Arsenal a bien tenté de se rebeller. Au retour des vestiaires, la pression s’est accentuée, les vagues rouges se sont succédé devant le but de Brighton. À la 62e minute, Frida Maanum a enfin trouvé l’ouverture, ramenant les Gunners à 1-1 et rallumant une lueur d’espoir.

Mais le temps jouait contre elles. Et Brighton refusait de céder.

Caitlin Foord, seule Matilda d’Arsenal sur la pelouse ce soir-là, a pris ses responsabilités. Steph Catley, encore en convalescence, était absente. Kyra Cooney-Cross, elle, avait déjà mis un terme à sa saison pour rentrer en Australie auprès de sa mère malade. Le poids de l’offensive reposait donc en grande partie sur les épaules de Foord.

Elle a cru offrir un sursis à Arsenal. Une frappe, une trajectoire parfaite… mais Chiamaka Nnadozie a sorti la main qu’il fallait. Un arrêt du bout des doigts, un geste qui a fait basculer le titre. Les trois points indispensables ne viendraient jamais.

Sur le banc de Manchester City, Andrée Jeglertz pouvait commencer à respirer. À distance, mais avec la certitude que la saison basculait en triomphe dès son premier exercice à la tête de l’équipe.

Le retour en grâce de Mary Fowler

Pour Mary Fowler, ce titre a un goût particulier. Un goût de revanche sur le corps, sur le temps, sur le doute. La milieu australienne a passé plus de neuf mois à l’écart des terrains après une rupture des ligaments croisés subie en demi-finale de Women’s FA Cup en avril 2025. Une éternité pour une joueuse de 23 ans, installée depuis quatre ans à Manchester City et devenue l’une des favorites du public.

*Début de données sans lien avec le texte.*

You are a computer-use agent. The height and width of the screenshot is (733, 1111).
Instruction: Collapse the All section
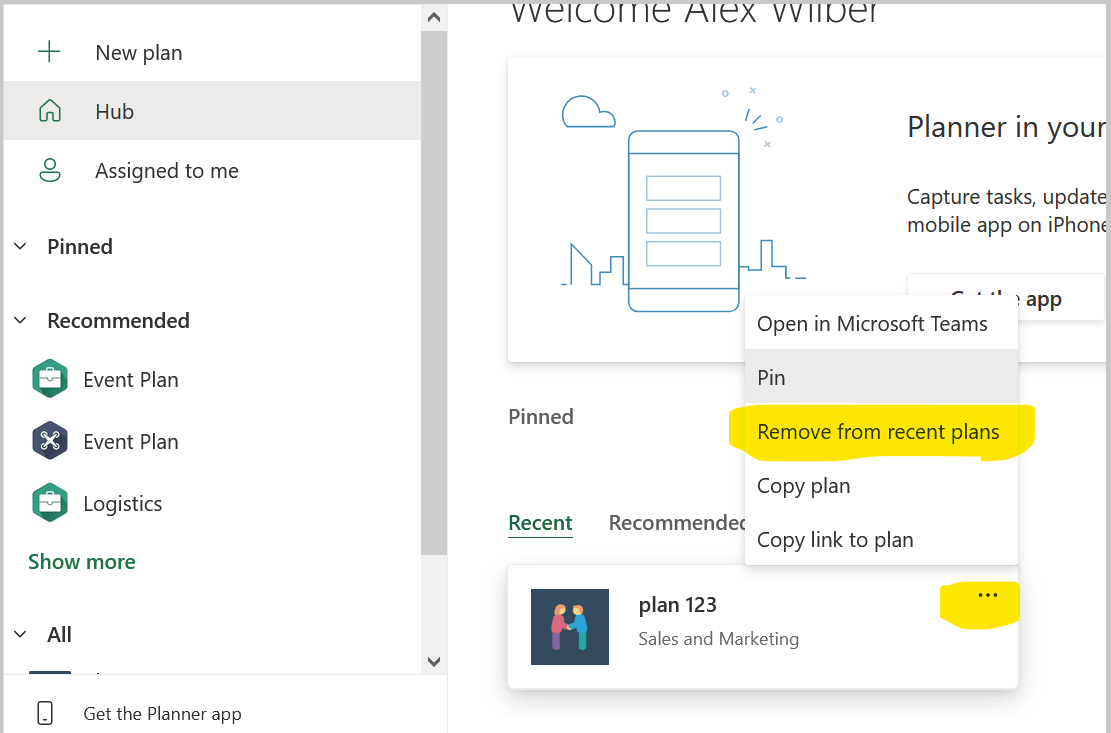(20, 634)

Elle n’a retrouvé la compétition qu’en février. Trop tard pour enchaîner une saison pleine, mais suffisamment tôt pour peser dans le sprint final et surtout pour vivre ce moment : celui où l’écran de télévision s’est transformé en miroir de leur réussite collective.

Son entraîneur, Andrée Jeglertz, ne s’y trompe pas. Il résume la saison avec des mots simples mais lourds de sens : ce groupe a relevé « chaque défi de face » et a été « un bonheur à coacher ». Une déclaration à la hauteur de l’état d’esprit qui a porté City jusqu’au sommet.

La fin d’un règne, le début d’un autre ?

Ce nul à Brighton ne pèse pas seulement sur les épaules d’Arsenal. Il marque aussi la fin d’une ère. Sam Kerr et Chelsea voient leur incroyable série de six titres consécutifs s’arrêter là, stoppée par une saison où City a su rester constant et opportuniste, pendant que ses rivaux laissaient filer des points-clés.

Dans ce nouveau paysage, Mary Fowler s’installe au centre du tableau. Championne d’Angleterre, revenue de blessure, pilier de Manchester City et figure des Matildas, elle aborde désormais la suite avec un statut différent.

City a récupéré une couronne qu’il n’avait plus touchée depuis une décennie. La question, désormais, n’est plus de savoir comment le club est revenu au sommet. Elle est de savoir combien de temps Mary Fowler et ses coéquipières comptent y rester.